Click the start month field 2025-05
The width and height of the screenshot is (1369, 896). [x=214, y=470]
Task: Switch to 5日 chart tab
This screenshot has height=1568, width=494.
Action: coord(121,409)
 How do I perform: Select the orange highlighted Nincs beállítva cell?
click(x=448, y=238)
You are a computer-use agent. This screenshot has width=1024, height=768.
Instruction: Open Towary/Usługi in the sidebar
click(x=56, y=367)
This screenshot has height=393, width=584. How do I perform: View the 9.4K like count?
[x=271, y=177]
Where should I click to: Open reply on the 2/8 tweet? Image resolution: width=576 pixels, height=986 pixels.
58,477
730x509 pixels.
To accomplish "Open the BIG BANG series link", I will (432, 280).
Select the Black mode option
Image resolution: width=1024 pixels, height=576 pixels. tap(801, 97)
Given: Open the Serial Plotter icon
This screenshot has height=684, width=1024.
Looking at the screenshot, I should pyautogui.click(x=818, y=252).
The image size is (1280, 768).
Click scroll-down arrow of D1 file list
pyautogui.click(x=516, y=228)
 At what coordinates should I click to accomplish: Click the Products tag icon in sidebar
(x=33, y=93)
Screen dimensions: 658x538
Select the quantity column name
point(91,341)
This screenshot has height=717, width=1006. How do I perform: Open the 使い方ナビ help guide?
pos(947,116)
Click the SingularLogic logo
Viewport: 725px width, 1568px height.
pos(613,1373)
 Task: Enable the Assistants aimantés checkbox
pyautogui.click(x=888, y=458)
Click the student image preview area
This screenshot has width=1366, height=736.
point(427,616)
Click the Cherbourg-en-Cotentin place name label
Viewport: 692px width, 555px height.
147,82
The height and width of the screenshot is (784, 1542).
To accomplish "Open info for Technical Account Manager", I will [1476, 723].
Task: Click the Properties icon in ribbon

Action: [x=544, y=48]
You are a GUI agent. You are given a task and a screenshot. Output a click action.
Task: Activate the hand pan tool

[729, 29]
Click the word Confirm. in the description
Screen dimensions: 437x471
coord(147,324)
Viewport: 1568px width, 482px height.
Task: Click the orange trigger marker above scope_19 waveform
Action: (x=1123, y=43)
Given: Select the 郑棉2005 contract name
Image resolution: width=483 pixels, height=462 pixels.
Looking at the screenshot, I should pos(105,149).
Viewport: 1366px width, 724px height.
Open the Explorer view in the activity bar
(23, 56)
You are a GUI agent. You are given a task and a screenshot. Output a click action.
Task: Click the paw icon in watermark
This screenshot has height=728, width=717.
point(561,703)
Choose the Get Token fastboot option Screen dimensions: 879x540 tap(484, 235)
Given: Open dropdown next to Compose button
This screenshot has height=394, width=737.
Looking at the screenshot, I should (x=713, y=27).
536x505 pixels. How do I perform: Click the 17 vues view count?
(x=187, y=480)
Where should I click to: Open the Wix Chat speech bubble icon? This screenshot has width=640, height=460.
————
Work request: Copy the material above exactly. Include every line.

Exercise answer:
Click the start month field 2025-05
The width and height of the screenshot is (1369, 896). [x=214, y=470]
Task: Switch to 5日 chart tab
This screenshot has height=1568, width=494.
Action: coord(121,409)
 How do I perform: Select the orange highlighted Nincs beállítva cell?
click(x=448, y=238)
You are a computer-use agent. This screenshot has width=1024, height=768.
Instruction: Open Towary/Usługi in the sidebar
click(x=56, y=367)
This screenshot has height=393, width=584. How do I perform: View the 9.4K like count?
[x=271, y=177]
Where should I click to: Open reply on the 2/8 tweet? Image resolution: width=576 pixels, height=986 pixels.
58,477
730x509 pixels.
To accomplish "Open the BIG BANG series link", I will (432, 280).
Select the Black mode option
Image resolution: width=1024 pixels, height=576 pixels. tap(801, 97)
Given: Open the Serial Plotter icon
This screenshot has height=684, width=1024.
Looking at the screenshot, I should pyautogui.click(x=818, y=252).
The image size is (1280, 768).
Click scroll-down arrow of D1 file list
pyautogui.click(x=516, y=228)
 At what coordinates should I click to accomplish: Click the Products tag icon in sidebar
(x=33, y=93)
Screen dimensions: 658x538
Select the quantity column name
point(91,341)
This screenshot has height=717, width=1006. How do I perform: Open the 使い方ナビ help guide?
pos(947,116)
Click the SingularLogic logo
Viewport: 725px width, 1568px height.
pos(613,1373)
 Task: Enable the Assistants aimantés checkbox
pyautogui.click(x=888, y=458)
Click the student image preview area
This screenshot has width=1366, height=736.
point(427,616)
Click the Cherbourg-en-Cotentin place name label
Viewport: 692px width, 555px height.
147,82
The height and width of the screenshot is (784, 1542).
To accomplish "Open info for Technical Account Manager", I will [1476, 723].
Task: Click the Properties icon in ribbon

Action: [x=544, y=48]
You are a GUI agent. You are given a task and a screenshot. Output a click action.
Task: Activate the hand pan tool

[729, 29]
Click the word Confirm. in the description
Screen dimensions: 437x471
coord(147,324)
Viewport: 1568px width, 482px height.
Task: Click the orange trigger marker above scope_19 waveform
Action: (x=1123, y=43)
Given: Select the 郑棉2005 contract name
Image resolution: width=483 pixels, height=462 pixels.
Looking at the screenshot, I should pos(105,149).
Viewport: 1366px width, 724px height.
Open the Explorer view in the activity bar
(23, 56)
You are a GUI agent. You are given a task and a screenshot. Output a click action.
Task: Click the paw icon in watermark
This screenshot has height=728, width=717.
point(561,703)
Choose the Get Token fastboot option Screen dimensions: 879x540 tap(484, 235)
Given: Open dropdown next to Compose button
This screenshot has height=394, width=737.
Looking at the screenshot, I should (x=713, y=27).
536x505 pixels. How do I perform: Click the 17 vues view count?
(x=187, y=480)
Where should I click to: Open the Wix Chat speech bubble icon? This screenshot has width=640, height=460.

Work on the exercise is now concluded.